South Africa is a land of contrasts and nowhere is this more apparent than a stunning stretch of the south-eastern coastline that is known for its ecological diversity and jaw-dropping scenery – the Garden Route. Spliced by exotically named mountain ranges: Outeniqua, Tsitsikamma and Swartberg, it’s no wonder this Garden Route loop (or Tuinroete in Afrikaans) has become THE must-do on any Cape Town holiday.
South Africa’s very own ‘Garden of Eden’ forms part of the Cape Floral region – a World Heritage-listed site dedicated to the conservation of more than 8500 species of fynbos and vegetation endemic to the region. In fact, much of the route is controlled by South African National Parks in an effort to ensure the area’s long-term sustainability. Due to relatively mild climates, the region’s indigenous forests are made up of Cape fynbos (fine bushland) and temperate jungles that are home to more than 300 species of birds - including the rare Knsyna loerie and the African fish eagle. Around 85 types of mammals including elephants, savannah baboons, elands and cape zebras also roam in the area.
On the water, migrating southern right whale mums and newborn calves can be spotted between July to December in various whale nurseries along the coastal belt. The Garden Route’s wetlands reserve boasts five stunning lakes fringed with fynbos and is every bit as lovely as its coastal cousins.
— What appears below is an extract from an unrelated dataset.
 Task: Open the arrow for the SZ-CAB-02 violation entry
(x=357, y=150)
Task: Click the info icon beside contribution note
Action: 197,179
The exotic-sounding freshwater lakes – Groenvlei, Swartvlei, Rondevlei, Langevlei and Eilandvlei - form what’s known as the Lakes District and were created by the natural damming of water in the valley between two ridges.
HOT TIP: For the culinary adventurer, oysters are a must-do when in Knysna and the Garden Route’s climate produces some of the best wines in the country.